§ EXERCISE BRIEF
In the records below, copy the lines exactly, starting with the line that contains "Describe the element at coordinates (53, 485)" and continuing through the line that contains "The image size is (2576, 728). In". Include both of those lines.
## begin RECORDS FOR PROCESSING
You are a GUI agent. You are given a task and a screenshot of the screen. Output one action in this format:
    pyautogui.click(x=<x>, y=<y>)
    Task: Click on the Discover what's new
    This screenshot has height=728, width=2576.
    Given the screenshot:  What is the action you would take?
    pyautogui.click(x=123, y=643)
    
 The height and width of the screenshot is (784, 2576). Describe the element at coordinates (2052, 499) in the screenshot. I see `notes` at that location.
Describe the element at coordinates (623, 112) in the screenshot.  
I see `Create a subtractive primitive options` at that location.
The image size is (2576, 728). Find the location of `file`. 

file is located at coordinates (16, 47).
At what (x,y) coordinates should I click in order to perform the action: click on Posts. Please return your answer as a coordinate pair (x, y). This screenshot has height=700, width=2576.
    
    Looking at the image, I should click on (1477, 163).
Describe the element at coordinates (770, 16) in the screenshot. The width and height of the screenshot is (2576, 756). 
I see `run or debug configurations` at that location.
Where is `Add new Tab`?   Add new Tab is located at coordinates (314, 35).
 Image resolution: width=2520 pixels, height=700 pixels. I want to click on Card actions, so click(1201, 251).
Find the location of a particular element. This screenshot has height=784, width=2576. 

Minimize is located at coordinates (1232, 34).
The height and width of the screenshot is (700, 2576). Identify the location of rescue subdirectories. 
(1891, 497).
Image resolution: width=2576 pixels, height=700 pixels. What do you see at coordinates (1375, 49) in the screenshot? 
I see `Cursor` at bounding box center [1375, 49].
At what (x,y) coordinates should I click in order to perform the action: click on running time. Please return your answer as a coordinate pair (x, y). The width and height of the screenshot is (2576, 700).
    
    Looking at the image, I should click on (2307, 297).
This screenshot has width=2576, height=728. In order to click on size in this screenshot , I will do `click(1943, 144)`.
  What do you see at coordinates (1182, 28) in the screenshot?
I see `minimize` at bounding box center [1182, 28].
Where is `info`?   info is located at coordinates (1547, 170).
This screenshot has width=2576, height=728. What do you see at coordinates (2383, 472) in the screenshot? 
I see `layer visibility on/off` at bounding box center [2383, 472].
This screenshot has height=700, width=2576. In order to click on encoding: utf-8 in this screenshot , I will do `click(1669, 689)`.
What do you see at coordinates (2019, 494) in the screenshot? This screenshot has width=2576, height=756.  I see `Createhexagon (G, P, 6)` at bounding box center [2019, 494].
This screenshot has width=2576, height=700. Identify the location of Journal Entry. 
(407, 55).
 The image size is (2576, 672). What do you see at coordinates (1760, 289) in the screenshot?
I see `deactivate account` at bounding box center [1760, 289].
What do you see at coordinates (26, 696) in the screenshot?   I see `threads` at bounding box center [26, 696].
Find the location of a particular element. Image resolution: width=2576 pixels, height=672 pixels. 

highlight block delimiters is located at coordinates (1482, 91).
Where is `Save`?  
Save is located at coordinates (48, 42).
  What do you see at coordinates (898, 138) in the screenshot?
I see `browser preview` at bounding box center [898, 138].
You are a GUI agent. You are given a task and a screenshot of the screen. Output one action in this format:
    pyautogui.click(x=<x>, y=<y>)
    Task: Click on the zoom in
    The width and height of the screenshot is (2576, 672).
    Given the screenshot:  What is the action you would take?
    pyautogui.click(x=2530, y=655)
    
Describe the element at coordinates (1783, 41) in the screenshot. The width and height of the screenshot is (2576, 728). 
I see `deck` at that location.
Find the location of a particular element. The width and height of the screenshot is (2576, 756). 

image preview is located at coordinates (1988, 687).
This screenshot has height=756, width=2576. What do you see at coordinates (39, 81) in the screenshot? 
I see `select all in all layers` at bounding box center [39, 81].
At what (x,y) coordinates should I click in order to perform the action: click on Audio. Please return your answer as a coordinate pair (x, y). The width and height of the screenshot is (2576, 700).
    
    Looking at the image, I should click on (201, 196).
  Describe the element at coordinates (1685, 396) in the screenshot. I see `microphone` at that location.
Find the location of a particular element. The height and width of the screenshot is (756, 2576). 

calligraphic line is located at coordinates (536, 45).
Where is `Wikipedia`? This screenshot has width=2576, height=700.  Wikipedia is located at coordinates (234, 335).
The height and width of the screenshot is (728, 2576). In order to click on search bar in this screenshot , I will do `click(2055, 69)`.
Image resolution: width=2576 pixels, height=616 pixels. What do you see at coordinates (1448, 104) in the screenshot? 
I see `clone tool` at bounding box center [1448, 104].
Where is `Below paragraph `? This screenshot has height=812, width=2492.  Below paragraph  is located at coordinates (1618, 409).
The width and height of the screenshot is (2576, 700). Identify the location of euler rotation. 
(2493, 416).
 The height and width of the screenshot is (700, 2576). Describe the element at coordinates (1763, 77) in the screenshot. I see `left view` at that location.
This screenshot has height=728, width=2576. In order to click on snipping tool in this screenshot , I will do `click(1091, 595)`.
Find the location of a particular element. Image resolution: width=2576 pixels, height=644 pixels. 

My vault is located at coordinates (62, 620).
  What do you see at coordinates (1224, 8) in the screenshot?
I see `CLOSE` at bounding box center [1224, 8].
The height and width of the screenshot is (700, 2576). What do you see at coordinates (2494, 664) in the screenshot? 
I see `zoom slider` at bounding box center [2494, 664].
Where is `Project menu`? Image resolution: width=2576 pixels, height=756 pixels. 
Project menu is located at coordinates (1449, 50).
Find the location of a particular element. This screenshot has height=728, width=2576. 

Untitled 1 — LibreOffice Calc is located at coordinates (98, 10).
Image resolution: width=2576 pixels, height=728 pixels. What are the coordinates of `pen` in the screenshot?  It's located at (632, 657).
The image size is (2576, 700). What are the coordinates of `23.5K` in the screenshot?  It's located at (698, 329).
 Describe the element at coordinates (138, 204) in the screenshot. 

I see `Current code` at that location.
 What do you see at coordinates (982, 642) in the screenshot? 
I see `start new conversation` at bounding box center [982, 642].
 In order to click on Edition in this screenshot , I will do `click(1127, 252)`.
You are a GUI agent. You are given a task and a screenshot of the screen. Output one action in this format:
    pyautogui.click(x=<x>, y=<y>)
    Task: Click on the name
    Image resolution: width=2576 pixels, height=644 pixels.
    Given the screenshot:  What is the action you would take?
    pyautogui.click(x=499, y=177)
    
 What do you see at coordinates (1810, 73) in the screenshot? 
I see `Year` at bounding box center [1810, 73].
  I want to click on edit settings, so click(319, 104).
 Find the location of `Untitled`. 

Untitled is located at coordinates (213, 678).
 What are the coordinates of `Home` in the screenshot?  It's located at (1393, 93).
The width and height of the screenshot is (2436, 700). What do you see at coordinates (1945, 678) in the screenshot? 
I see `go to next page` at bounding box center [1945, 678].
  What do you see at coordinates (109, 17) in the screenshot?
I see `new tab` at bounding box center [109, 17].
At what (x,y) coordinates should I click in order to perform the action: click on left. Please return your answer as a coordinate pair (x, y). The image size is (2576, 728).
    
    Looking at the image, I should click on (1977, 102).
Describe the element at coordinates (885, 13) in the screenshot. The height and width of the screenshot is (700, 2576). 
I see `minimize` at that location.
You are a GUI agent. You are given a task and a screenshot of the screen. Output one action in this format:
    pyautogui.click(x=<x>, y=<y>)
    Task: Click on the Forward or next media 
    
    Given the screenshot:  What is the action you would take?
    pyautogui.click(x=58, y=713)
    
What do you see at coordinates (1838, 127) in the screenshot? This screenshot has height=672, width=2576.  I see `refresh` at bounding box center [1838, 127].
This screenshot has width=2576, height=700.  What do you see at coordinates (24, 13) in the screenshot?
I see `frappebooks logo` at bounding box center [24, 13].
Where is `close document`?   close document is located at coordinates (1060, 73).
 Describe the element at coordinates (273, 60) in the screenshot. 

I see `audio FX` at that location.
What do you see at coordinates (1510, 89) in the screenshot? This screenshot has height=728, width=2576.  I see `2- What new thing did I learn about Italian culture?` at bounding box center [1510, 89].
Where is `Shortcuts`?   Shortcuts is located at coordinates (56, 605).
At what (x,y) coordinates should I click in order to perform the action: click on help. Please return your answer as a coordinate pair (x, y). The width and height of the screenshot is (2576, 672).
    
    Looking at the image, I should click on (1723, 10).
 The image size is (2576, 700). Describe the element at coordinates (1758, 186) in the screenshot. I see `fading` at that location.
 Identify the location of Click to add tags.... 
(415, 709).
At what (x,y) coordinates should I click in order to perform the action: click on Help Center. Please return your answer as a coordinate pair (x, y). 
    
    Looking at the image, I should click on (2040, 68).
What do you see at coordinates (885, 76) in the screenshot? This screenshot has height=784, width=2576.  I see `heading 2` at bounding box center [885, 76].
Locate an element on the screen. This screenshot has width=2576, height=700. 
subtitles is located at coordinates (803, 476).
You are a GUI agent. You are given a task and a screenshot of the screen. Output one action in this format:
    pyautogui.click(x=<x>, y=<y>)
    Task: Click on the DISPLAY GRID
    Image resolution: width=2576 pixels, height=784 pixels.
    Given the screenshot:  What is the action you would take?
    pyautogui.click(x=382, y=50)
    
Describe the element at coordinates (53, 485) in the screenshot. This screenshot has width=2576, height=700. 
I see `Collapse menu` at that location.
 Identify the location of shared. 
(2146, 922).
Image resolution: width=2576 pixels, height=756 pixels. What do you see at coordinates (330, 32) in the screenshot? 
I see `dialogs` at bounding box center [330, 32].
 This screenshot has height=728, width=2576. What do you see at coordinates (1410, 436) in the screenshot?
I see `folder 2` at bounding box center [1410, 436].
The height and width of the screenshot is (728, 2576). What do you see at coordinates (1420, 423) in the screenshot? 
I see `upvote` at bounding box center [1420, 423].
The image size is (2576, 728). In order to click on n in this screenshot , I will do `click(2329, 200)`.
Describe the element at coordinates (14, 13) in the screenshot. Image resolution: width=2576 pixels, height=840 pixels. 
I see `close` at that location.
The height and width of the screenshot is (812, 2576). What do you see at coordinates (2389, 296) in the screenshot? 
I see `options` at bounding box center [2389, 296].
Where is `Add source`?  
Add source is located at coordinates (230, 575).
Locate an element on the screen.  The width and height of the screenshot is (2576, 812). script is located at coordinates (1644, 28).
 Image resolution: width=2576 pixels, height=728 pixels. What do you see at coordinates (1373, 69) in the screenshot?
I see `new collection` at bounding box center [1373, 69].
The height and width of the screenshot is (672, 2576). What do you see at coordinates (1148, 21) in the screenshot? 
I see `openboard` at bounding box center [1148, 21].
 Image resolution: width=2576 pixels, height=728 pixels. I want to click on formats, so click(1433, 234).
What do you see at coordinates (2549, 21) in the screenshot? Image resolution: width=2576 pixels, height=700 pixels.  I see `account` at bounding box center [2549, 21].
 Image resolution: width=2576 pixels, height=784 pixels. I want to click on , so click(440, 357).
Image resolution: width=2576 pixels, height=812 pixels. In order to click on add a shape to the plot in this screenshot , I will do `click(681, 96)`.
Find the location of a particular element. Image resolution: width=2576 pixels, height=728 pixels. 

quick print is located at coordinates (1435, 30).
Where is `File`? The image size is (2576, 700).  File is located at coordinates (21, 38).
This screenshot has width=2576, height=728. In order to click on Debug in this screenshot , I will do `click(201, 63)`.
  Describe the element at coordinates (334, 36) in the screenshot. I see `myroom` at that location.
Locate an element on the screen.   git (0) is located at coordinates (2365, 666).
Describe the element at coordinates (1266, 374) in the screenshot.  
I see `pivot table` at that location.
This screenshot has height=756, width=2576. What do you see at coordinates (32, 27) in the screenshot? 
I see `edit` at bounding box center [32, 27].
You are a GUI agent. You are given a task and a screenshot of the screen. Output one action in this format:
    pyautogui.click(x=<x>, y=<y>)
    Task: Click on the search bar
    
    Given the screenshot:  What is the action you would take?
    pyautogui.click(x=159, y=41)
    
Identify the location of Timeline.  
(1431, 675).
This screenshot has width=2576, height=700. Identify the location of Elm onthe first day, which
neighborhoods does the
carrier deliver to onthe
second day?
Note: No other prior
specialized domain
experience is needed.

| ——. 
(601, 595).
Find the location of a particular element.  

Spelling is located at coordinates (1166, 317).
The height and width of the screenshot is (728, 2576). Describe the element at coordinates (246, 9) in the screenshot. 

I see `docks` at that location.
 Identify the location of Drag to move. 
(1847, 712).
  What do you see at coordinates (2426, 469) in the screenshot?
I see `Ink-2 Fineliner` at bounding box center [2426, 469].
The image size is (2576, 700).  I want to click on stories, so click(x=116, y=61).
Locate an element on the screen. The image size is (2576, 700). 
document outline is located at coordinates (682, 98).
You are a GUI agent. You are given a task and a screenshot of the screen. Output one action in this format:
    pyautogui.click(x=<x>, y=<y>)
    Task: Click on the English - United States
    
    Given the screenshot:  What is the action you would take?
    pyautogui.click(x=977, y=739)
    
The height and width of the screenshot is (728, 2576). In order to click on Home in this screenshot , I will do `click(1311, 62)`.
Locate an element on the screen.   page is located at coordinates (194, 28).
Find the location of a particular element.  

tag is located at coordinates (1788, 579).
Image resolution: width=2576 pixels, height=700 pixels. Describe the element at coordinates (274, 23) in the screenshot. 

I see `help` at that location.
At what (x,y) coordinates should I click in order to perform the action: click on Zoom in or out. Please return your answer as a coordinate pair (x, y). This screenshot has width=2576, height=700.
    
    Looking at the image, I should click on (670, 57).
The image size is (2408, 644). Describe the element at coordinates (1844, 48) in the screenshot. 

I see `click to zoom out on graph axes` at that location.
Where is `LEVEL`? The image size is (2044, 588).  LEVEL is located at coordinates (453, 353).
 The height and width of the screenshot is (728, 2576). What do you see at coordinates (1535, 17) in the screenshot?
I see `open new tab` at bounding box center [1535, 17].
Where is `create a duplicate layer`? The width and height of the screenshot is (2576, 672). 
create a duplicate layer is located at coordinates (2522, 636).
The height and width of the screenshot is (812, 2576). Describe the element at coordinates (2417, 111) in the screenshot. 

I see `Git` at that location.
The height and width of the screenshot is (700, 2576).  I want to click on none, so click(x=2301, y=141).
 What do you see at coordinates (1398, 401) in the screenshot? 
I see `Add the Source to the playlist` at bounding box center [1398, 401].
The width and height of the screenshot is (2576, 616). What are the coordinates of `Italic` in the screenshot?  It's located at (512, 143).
## end RECORDS FOR PROCESSING
§ REPLY TO THE EXERCISE
Describe the element at coordinates (53, 485) in the screenshot. This screenshot has width=2576, height=700. 
I see `Collapse menu` at that location.
 Identify the location of shared. 
(2146, 922).
Image resolution: width=2576 pixels, height=756 pixels. What do you see at coordinates (330, 32) in the screenshot? 
I see `dialogs` at bounding box center [330, 32].
 This screenshot has height=728, width=2576. What do you see at coordinates (1410, 436) in the screenshot?
I see `folder 2` at bounding box center [1410, 436].
The height and width of the screenshot is (728, 2576). What do you see at coordinates (1420, 423) in the screenshot? 
I see `upvote` at bounding box center [1420, 423].
The image size is (2576, 728). In order to click on n in this screenshot , I will do `click(2329, 200)`.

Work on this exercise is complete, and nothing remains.